Transcribe the entries exactly. Omit the pictures.

— RECORDS PROVIDED —
● ● ● ● ● ● ●

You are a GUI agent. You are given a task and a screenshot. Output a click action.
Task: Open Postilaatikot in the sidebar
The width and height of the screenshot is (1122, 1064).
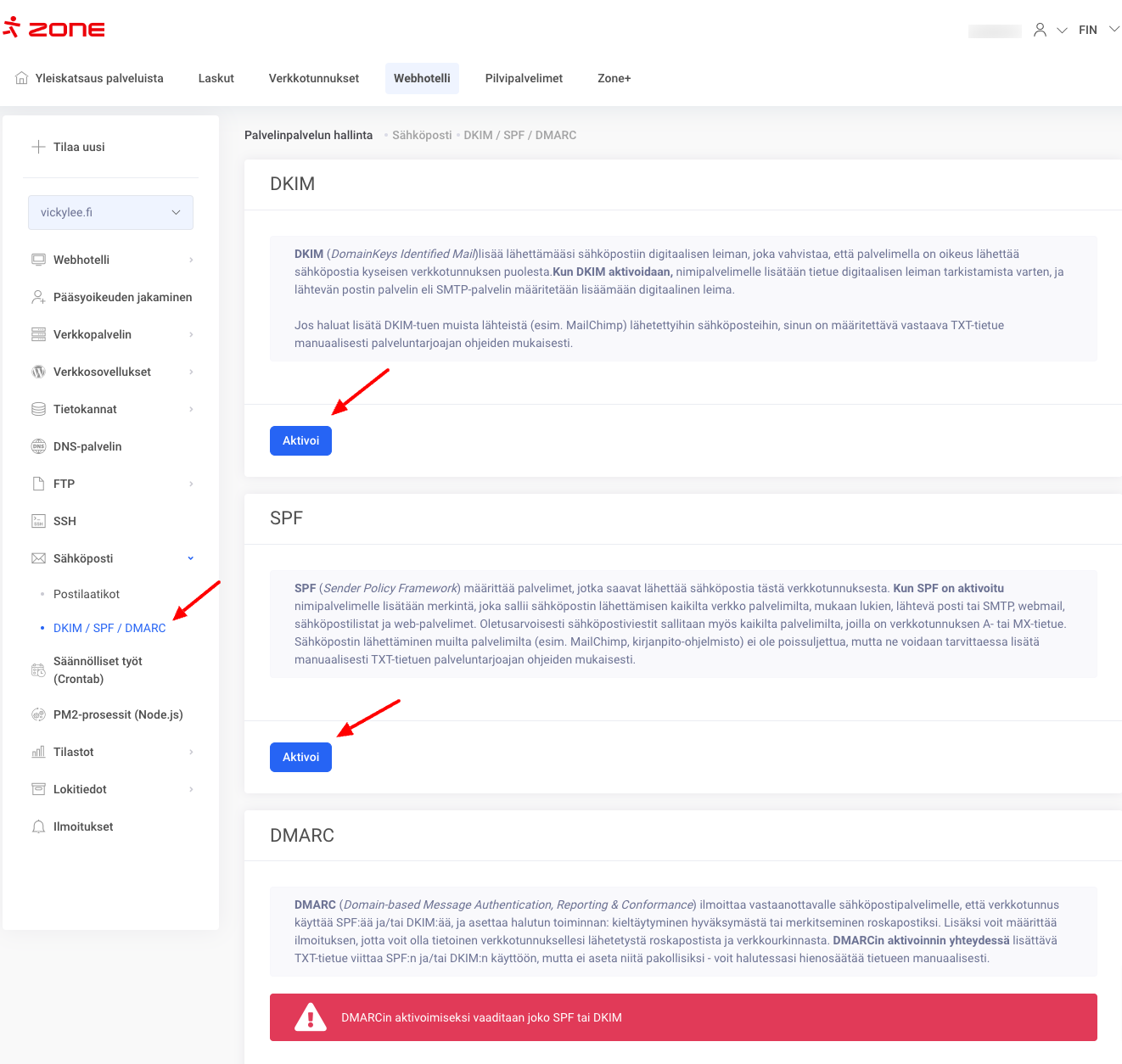[87, 594]
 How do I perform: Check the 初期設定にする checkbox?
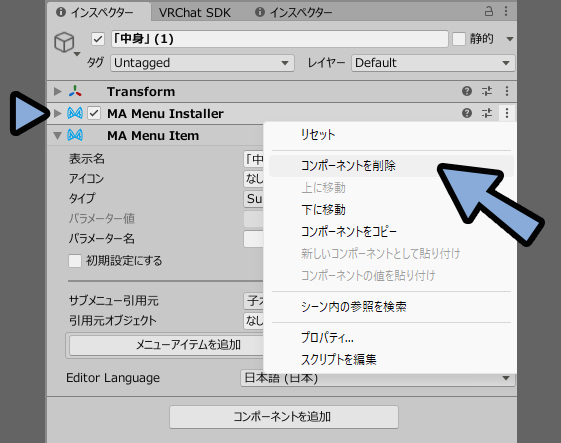click(x=75, y=261)
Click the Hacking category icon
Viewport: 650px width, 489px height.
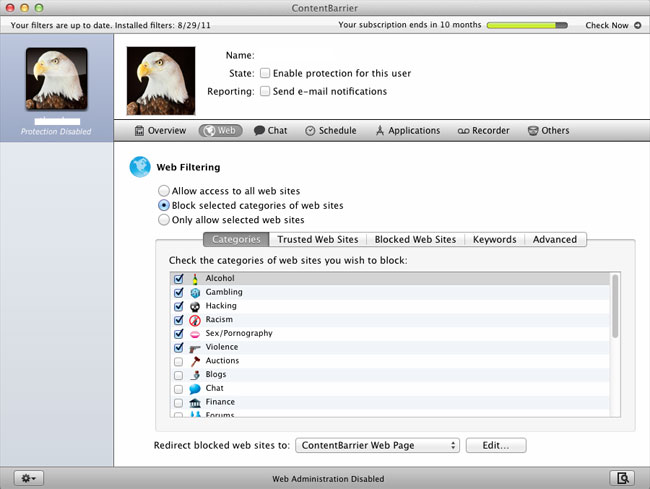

● ● ● ● ● ● ●

— RESPONSE TO THE EXERCISE —
You are a GUI agent. You are given a task and a screenshot. Output a click action.
Task: Open Postilaatikot in the sidebar
The width and height of the screenshot is (1122, 1064).
[87, 594]
 How do I perform: Check the 初期設定にする checkbox?
click(x=75, y=261)
Click the Hacking category icon
Viewport: 650px width, 489px height.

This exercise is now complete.